*Work order:* Write the entries out again exactly; any picture among them gets left out.

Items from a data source
▼

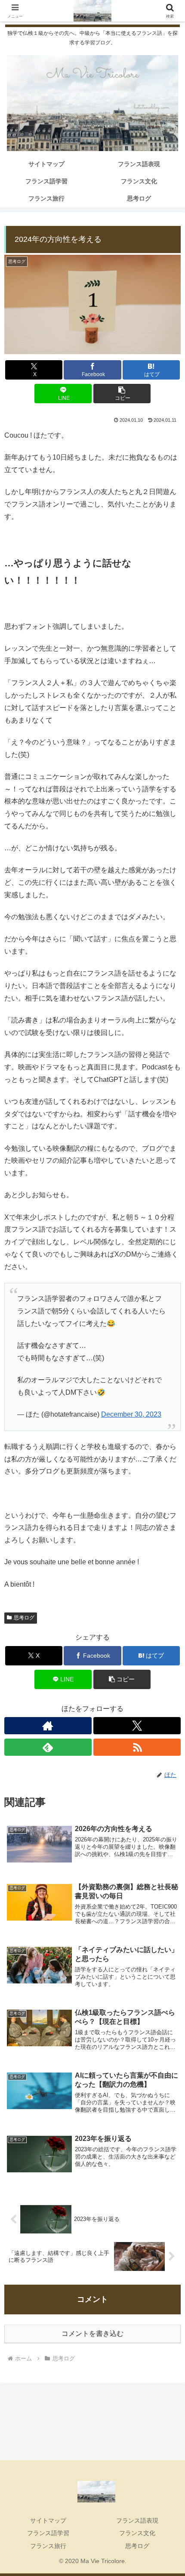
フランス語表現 (137, 2520)
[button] (122, 393)
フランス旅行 (48, 2545)
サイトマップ (48, 2520)
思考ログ (137, 2545)
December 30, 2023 (131, 1414)
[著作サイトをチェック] (48, 1725)
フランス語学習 (48, 2533)
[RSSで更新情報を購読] (137, 1747)
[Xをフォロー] (137, 1725)
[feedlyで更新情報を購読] (48, 1747)
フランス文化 (137, 2533)
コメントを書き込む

▲

*Written response:*
フランス語表現 (137, 2520)
[button] (122, 393)
フランス旅行 (48, 2545)
サイトマップ (48, 2520)
思考ログ (137, 2545)
December 30, 2023 (131, 1414)
[著作サイトをチェック] (48, 1725)
フランス語学習 (48, 2533)
[RSSで更新情報を購読] (137, 1747)
[Xをフォロー] (137, 1725)
[feedlyで更新情報を購読] (48, 1747)
フランス文化 (137, 2533)
コメントを書き込む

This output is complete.